=== RECORDS ===
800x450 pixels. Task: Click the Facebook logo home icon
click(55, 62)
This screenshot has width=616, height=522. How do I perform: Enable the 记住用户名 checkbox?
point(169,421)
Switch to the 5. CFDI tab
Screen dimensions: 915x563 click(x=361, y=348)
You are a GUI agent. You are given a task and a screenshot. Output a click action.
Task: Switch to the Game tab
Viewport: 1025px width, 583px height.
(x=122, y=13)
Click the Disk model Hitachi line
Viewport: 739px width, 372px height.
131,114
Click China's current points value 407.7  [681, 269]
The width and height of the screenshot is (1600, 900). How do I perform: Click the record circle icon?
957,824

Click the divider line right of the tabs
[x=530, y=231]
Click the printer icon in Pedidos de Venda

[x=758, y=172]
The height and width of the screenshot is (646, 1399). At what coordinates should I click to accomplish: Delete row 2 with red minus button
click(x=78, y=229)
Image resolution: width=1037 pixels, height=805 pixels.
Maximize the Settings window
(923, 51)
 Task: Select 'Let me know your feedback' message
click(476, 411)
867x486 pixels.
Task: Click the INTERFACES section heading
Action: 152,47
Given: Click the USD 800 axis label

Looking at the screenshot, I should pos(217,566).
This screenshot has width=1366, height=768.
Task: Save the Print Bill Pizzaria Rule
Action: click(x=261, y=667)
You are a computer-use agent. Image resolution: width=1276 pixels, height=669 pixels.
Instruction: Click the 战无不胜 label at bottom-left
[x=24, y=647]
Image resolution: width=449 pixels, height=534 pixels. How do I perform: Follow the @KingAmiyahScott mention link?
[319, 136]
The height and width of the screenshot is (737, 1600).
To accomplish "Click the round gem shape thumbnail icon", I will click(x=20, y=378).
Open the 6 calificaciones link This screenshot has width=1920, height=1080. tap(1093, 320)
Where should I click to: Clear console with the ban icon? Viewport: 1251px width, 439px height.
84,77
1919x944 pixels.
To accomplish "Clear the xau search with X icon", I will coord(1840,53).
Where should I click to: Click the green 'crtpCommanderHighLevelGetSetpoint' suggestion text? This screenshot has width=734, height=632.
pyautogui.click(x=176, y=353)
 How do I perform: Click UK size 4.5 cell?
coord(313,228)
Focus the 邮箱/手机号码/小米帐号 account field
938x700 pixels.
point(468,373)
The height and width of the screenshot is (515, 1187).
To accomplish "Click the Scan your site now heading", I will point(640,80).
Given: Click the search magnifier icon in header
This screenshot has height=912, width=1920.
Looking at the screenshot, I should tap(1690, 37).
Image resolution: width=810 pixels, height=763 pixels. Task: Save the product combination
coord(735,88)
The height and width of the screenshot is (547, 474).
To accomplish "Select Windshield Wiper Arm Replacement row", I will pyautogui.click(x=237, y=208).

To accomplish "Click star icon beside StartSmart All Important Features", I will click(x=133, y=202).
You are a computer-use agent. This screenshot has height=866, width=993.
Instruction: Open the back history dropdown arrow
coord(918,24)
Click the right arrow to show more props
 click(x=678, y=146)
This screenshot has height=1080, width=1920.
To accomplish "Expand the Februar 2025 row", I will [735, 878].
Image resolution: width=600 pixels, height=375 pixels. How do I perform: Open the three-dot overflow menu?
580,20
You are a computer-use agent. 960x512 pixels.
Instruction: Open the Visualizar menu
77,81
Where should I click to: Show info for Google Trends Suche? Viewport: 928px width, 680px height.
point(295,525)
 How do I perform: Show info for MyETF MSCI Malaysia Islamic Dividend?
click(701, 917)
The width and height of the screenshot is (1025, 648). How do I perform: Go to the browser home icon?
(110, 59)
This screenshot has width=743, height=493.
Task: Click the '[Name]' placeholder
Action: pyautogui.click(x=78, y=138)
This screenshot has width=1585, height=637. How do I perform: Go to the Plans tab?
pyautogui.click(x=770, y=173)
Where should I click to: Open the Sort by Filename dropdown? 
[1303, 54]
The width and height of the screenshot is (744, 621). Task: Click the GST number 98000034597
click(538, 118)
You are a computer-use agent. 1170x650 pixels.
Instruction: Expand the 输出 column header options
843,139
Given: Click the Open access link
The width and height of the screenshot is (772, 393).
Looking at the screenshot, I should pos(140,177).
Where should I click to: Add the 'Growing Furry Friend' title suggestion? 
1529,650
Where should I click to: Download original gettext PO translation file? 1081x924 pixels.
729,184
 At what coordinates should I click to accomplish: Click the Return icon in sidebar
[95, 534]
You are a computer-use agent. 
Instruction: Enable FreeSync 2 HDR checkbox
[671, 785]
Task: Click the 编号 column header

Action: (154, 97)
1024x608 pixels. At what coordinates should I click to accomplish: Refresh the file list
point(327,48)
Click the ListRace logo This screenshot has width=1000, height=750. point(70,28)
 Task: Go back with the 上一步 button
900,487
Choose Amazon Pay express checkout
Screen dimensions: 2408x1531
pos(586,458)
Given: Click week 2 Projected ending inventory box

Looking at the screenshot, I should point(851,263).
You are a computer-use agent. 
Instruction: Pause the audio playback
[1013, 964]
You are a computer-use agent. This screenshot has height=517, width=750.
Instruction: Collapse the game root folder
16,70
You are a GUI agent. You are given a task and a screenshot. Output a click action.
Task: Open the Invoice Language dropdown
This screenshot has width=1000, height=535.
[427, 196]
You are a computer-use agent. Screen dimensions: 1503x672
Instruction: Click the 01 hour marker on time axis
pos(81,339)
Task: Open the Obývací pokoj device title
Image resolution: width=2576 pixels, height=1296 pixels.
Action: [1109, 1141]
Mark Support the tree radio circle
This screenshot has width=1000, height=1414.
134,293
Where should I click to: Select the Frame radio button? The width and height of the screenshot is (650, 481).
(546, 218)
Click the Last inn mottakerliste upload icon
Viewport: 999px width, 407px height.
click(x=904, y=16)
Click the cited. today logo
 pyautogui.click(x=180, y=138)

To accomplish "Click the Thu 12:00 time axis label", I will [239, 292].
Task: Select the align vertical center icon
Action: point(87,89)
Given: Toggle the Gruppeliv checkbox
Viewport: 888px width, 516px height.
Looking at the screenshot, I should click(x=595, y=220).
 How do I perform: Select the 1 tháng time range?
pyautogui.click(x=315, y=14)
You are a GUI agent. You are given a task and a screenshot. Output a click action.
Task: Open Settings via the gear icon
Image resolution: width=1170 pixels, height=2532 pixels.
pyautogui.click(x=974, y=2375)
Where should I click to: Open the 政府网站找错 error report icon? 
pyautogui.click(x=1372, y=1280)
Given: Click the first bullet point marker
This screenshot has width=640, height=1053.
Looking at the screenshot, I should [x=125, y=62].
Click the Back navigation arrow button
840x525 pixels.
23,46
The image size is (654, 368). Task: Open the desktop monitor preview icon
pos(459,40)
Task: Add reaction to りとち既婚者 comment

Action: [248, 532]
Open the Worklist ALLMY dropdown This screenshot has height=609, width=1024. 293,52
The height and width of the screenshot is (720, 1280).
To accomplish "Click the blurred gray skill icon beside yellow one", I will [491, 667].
===
An exact copy of the lines above between the line holding "Instruction: Click the 01" and the line holding "Task: Open Settings via the gear icon", inclusive, is the whole answer.

— TASK RESPONSE —
Instruction: Click the 01 hour marker on time axis
pos(81,339)
Task: Open the Obývací pokoj device title
Image resolution: width=2576 pixels, height=1296 pixels.
Action: [1109, 1141]
Mark Support the tree radio circle
This screenshot has width=1000, height=1414.
134,293
Where should I click to: Select the Frame radio button? The width and height of the screenshot is (650, 481).
(546, 218)
Click the Last inn mottakerliste upload icon
Viewport: 999px width, 407px height.
click(x=904, y=16)
Click the cited. today logo
 pyautogui.click(x=180, y=138)

To accomplish "Click the Thu 12:00 time axis label", I will [239, 292].
Task: Select the align vertical center icon
Action: point(87,89)
Given: Toggle the Gruppeliv checkbox
Viewport: 888px width, 516px height.
Looking at the screenshot, I should click(x=595, y=220).
 How do I perform: Select the 1 tháng time range?
pyautogui.click(x=315, y=14)
You are a GUI agent. You are given a task and a screenshot. Output a click action.
Task: Open Settings via the gear icon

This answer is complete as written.